WHAT TO PRODUCE: Render every line of the rows below as a Markdown table with the columns "No." and "Line," skipping blank lines.

------ PROVIDED MATERIAL

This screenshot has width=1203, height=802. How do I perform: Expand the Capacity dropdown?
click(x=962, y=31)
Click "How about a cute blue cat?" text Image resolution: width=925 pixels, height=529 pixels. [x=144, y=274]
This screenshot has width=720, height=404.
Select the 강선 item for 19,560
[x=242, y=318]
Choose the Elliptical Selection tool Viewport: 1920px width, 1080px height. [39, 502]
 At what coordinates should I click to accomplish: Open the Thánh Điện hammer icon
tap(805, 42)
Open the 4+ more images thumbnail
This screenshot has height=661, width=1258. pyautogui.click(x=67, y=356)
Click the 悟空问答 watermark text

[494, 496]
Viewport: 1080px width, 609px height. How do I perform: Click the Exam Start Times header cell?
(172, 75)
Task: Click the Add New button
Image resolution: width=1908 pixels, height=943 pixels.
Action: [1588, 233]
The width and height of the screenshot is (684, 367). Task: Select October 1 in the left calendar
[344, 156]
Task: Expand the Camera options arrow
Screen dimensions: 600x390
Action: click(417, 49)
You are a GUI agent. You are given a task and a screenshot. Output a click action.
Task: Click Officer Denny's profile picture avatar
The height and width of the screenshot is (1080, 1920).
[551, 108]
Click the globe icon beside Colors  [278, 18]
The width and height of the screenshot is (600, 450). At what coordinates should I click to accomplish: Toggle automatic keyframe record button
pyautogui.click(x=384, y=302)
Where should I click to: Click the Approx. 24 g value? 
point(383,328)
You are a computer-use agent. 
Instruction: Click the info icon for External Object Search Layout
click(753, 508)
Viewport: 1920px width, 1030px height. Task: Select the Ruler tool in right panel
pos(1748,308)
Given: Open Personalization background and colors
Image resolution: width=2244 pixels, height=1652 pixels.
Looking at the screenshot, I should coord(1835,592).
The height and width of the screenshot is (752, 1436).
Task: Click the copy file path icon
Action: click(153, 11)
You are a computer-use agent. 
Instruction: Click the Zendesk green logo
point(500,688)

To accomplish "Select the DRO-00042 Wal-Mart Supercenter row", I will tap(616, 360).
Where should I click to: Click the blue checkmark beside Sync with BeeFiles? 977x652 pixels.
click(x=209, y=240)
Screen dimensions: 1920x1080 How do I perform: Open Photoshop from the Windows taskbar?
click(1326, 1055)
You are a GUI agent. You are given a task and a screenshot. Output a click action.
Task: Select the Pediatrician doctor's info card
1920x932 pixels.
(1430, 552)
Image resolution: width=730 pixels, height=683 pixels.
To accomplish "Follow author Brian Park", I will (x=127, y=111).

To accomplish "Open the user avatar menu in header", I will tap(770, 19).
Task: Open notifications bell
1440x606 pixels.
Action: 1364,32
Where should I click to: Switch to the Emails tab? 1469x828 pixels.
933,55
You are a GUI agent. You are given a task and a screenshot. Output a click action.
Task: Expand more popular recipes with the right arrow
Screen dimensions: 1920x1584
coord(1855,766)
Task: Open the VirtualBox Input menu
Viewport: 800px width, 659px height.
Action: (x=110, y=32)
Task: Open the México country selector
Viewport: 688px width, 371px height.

------------

EXERCISE SOLUTION:
| No. | Line |
|---|---|
| 1 | This screenshot has width=1203, height=802. How do I perform: Expand the Capacity dropdown? |
| 2 | click(x=962, y=31) |
| 3 | Click "How about a cute blue cat?" text Image resolution: width=925 pixels, height=529 pixels. [x=144, y=274] |
| 4 | This screenshot has width=720, height=404. |
| 5 | Select the 강선 item for 19,560 |
| 6 | [x=242, y=318] |
| 7 | Choose the Elliptical Selection tool Viewport: 1920px width, 1080px height. [39, 502] |
| 8 |  At what coordinates should I click to accomplish: Open the Thánh Điện hammer icon |
| 9 | tap(805, 42) |
| 10 | Open the 4+ more images thumbnail |
| 11 | This screenshot has height=661, width=1258. pyautogui.click(x=67, y=356) |
| 12 | Click the 悟空问答 watermark text |
| 13 | [494, 496] |
| 14 | Viewport: 1080px width, 609px height. How do I perform: Click the Exam Start Times header cell? |
| 15 | (172, 75) |
| 16 | Task: Click the Add New button |
| 17 | Image resolution: width=1908 pixels, height=943 pixels. |
| 18 | Action: [1588, 233] |
| 19 | The width and height of the screenshot is (684, 367). Task: Select October 1 in the left calendar |
| 20 | [344, 156] |
| 21 | Task: Expand the Camera options arrow |
| 22 | Screen dimensions: 600x390 |
| 23 | Action: click(417, 49) |
| 24 | You are a GUI agent. You are given a task and a screenshot. Output a click action. |
| 25 | Task: Click Officer Denny's profile picture avatar |
| 26 | The height and width of the screenshot is (1080, 1920). |
| 27 | [551, 108] |
| 28 | Click the globe icon beside Colors  [278, 18] |
| 29 | The width and height of the screenshot is (600, 450). At what coordinates should I click to accomplish: Toggle automatic keyframe record button |
| 30 | pyautogui.click(x=384, y=302) |
| 31 | Where should I click to: Click the Approx. 24 g value?  |
| 32 | point(383,328) |
| 33 | You are a computer-use agent.  |
| 34 | Instruction: Click the info icon for External Object Search Layout |
| 35 | click(753, 508) |
| 36 | Viewport: 1920px width, 1030px height. Task: Select the Ruler tool in right panel |
| 37 | pos(1748,308) |
| 38 | Given: Open Personalization background and colors |
| 39 | Image resolution: width=2244 pixels, height=1652 pixels. |
| 40 | Looking at the screenshot, I should coord(1835,592). |
| 41 | The height and width of the screenshot is (752, 1436). |
| 42 | Task: Click the copy file path icon |
| 43 | Action: click(153, 11) |
| 44 | You are a computer-use agent.  |
| 45 | Instruction: Click the Zendesk green logo |
| 46 | point(500,688) |
| 47 | To accomplish "Select the DRO-00042 Wal-Mart Supercenter row", I will tap(616, 360). |
| 48 | Where should I click to: Click the blue checkmark beside Sync with BeeFiles? 977x652 pixels. |
| 49 | click(x=209, y=240) |
| 50 | Screen dimensions: 1920x1080 How do I perform: Open Photoshop from the Windows taskbar? |
| 51 | click(1326, 1055) |
| 52 | You are a GUI agent. You are given a task and a screenshot. Output a click action. |
| 53 | Task: Select the Pediatrician doctor's info card |
| 54 | 1920x932 pixels. |
| 55 | (1430, 552) |
| 56 | Image resolution: width=730 pixels, height=683 pixels. |
| 57 | To accomplish "Follow author Brian Park", I will (x=127, y=111). |
| 58 | To accomplish "Open the user avatar menu in header", I will tap(770, 19). |
| 59 | Task: Open notifications bell |
| 60 | 1440x606 pixels. |
| 61 | Action: 1364,32 |
| 62 | Where should I click to: Switch to the Emails tab? 1469x828 pixels. |
| 63 | 933,55 |
| 64 | You are a GUI agent. You are given a task and a screenshot. Output a click action. |
| 65 | Task: Expand more popular recipes with the right arrow |
| 66 | Screen dimensions: 1920x1584 |
| 67 | coord(1855,766) |
| 68 | Task: Open the VirtualBox Input menu |
| 69 | Viewport: 800px width, 659px height. |
| 70 | Action: (x=110, y=32) |
| 71 | Task: Open the México country selector |
| 72 | Viewport: 688px width, 371px height. |